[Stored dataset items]
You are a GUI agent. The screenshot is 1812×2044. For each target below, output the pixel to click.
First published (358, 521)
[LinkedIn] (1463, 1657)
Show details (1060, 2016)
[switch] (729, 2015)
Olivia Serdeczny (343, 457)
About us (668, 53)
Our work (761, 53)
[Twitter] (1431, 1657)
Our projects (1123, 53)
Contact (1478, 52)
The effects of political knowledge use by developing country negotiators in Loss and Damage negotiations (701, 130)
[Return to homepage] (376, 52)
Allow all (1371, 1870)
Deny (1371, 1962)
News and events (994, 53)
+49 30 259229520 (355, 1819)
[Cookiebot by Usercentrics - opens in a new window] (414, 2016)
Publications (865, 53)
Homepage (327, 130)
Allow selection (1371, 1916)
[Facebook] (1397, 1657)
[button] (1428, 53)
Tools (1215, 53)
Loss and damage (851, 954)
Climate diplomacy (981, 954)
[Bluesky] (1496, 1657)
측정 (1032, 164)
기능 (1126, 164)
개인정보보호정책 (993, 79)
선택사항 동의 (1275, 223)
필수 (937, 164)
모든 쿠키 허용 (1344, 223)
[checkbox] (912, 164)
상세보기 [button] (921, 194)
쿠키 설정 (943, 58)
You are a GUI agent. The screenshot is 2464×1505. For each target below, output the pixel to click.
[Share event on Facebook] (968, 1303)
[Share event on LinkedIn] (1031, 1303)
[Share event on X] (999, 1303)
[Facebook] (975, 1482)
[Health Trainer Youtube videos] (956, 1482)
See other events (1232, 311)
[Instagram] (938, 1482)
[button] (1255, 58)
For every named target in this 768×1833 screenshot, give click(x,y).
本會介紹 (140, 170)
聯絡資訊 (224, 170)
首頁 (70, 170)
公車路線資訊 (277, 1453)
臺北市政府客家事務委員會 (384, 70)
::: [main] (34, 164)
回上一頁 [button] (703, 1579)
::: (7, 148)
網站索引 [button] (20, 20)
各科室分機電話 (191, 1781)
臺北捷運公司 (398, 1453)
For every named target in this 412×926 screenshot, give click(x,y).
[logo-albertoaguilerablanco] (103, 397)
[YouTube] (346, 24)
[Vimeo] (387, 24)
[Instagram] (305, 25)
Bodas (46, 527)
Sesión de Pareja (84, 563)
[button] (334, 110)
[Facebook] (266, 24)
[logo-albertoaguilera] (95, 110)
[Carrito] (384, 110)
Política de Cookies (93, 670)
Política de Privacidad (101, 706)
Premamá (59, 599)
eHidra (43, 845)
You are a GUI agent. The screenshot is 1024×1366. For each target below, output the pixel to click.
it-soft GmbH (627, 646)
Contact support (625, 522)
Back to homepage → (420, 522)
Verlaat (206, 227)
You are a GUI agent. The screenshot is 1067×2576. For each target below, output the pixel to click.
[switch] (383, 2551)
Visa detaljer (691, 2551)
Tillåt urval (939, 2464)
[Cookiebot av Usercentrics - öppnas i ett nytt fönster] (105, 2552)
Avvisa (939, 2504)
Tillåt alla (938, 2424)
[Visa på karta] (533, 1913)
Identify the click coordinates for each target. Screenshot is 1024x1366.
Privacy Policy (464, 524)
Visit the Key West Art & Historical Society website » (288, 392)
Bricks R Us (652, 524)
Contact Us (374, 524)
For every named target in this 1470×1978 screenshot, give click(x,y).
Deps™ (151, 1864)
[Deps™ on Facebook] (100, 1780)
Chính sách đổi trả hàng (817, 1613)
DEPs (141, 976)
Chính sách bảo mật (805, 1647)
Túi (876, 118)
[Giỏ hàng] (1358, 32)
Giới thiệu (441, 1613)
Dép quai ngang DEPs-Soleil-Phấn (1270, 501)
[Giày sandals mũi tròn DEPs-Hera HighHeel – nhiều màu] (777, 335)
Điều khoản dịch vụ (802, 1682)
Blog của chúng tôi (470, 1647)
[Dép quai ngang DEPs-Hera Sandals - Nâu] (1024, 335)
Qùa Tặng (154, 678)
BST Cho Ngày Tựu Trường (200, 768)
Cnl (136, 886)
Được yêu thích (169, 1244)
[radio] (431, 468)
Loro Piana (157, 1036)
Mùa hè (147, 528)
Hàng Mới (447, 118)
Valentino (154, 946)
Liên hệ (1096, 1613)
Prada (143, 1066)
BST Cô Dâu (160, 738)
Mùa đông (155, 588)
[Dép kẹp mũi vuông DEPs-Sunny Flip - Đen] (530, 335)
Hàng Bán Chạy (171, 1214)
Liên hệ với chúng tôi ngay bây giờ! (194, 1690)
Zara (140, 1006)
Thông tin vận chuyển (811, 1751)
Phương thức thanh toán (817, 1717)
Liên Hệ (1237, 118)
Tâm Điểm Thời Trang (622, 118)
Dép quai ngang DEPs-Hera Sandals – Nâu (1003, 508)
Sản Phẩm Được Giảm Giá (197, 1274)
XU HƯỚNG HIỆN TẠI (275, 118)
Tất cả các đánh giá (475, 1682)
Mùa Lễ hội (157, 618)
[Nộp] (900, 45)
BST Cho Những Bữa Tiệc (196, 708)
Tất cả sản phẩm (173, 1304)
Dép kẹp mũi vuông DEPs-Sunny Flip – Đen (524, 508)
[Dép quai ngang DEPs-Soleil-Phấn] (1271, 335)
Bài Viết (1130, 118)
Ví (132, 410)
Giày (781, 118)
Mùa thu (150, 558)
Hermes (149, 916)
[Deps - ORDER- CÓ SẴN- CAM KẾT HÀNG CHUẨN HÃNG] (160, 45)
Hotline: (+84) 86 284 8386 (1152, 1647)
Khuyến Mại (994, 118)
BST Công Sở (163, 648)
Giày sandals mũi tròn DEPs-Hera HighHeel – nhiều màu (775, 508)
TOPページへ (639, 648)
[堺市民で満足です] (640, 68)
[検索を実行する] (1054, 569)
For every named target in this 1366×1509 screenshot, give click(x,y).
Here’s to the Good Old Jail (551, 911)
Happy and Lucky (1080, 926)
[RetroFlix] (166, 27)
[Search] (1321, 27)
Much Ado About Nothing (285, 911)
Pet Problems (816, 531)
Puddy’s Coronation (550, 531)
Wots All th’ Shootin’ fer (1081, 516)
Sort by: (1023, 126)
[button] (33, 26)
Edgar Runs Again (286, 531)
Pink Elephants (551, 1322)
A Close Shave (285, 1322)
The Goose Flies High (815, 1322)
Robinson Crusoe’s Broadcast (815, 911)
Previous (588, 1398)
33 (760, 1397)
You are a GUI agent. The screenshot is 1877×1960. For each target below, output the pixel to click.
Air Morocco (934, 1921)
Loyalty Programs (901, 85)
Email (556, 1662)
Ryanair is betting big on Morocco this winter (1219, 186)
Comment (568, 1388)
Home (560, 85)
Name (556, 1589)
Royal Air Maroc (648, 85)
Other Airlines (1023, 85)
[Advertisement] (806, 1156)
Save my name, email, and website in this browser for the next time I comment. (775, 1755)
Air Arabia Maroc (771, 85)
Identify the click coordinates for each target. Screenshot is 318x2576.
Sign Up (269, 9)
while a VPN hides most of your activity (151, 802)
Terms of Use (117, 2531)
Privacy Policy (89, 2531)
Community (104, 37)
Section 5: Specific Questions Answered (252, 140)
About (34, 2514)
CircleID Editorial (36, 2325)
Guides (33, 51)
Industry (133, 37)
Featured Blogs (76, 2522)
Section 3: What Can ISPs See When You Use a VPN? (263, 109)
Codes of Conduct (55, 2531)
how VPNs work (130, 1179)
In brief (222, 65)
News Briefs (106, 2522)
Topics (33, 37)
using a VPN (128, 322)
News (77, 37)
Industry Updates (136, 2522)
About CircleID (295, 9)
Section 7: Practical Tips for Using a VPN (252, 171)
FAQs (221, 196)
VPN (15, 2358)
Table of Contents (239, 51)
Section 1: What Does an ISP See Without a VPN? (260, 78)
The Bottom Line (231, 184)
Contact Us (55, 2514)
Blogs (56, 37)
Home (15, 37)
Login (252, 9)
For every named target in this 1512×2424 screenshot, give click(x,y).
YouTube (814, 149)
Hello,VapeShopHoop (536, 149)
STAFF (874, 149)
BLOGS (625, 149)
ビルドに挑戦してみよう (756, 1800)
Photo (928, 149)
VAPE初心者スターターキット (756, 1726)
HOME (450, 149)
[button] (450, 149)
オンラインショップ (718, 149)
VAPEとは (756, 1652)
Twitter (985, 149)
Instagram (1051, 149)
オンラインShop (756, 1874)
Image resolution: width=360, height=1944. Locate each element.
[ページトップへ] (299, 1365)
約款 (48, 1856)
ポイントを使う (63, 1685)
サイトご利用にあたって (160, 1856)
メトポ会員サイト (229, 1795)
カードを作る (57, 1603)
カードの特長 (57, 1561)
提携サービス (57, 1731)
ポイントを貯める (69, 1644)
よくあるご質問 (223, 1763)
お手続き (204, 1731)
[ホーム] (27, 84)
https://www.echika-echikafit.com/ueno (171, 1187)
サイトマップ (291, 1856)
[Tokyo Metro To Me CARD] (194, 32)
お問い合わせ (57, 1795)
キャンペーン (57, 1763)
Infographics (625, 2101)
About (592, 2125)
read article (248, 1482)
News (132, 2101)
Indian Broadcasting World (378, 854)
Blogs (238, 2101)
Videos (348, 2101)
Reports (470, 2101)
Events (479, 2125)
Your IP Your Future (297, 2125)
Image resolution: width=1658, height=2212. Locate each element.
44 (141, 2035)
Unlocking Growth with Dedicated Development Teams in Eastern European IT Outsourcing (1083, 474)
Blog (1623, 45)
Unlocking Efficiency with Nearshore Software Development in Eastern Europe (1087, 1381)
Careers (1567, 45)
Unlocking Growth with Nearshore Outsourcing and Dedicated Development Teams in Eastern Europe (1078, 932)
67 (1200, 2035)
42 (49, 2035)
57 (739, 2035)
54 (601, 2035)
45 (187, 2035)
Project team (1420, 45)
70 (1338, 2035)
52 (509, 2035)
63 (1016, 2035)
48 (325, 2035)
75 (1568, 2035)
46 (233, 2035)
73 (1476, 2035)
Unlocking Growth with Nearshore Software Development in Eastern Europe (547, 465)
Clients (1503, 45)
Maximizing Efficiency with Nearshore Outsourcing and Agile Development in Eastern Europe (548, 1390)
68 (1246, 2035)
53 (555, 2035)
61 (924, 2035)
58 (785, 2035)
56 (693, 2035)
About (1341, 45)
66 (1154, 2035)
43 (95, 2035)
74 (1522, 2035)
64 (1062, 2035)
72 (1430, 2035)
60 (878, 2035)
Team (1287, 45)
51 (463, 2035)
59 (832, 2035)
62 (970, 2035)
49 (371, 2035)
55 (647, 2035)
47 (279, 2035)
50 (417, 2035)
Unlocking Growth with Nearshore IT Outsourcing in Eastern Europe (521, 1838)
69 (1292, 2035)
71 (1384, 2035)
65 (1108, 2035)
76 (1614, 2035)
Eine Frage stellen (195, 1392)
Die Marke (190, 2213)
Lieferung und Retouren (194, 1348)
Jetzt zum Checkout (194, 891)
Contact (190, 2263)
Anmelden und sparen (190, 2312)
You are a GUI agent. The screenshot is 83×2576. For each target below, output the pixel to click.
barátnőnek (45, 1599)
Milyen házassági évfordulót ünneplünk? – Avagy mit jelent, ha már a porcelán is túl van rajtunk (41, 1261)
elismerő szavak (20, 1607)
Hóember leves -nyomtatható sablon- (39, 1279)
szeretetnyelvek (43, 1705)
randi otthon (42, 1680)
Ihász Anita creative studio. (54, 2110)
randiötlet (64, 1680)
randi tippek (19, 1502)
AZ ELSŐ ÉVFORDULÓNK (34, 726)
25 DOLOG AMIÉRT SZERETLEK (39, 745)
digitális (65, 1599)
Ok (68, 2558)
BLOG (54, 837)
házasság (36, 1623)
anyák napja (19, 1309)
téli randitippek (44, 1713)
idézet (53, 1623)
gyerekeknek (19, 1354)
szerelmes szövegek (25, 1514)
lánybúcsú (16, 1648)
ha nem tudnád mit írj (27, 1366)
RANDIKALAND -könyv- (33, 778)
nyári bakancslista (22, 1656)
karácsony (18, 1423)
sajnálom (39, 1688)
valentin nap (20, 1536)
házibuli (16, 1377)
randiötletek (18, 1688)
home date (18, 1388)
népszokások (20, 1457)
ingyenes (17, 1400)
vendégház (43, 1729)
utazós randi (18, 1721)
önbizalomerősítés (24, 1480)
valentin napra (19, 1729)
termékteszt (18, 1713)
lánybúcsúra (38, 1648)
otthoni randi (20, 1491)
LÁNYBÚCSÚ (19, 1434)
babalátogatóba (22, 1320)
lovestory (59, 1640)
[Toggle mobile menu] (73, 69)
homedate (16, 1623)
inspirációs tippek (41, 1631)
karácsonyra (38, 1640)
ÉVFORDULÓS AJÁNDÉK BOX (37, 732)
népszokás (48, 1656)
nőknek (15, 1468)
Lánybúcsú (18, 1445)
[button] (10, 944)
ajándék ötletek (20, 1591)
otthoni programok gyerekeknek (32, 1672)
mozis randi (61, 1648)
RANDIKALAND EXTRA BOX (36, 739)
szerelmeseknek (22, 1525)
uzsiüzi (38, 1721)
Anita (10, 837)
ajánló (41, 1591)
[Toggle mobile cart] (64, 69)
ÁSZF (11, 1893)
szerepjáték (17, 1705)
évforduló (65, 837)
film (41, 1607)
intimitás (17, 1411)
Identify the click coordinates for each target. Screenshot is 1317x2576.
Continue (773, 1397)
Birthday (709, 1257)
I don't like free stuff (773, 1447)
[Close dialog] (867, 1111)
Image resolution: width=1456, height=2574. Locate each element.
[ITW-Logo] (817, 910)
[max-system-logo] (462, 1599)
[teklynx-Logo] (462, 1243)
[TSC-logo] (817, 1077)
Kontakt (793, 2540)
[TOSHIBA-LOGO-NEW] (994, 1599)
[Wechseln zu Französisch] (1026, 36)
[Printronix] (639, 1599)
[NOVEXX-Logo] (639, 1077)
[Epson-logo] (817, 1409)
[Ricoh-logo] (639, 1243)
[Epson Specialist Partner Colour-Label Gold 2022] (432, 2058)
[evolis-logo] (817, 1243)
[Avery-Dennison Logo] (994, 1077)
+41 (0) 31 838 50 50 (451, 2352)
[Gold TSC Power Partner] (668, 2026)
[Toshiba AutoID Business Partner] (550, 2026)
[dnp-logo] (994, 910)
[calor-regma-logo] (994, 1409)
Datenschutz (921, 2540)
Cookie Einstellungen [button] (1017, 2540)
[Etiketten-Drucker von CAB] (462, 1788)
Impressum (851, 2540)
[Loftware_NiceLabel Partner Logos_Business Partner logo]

§ Your goal:
Nothing but lines that contain "RANDIKALAND" should appear in the answer. Copy each from the records.

§ Answer box:
RANDIKALAND -könyv- (33, 778)
RANDIKALAND EXTRA BOX (36, 739)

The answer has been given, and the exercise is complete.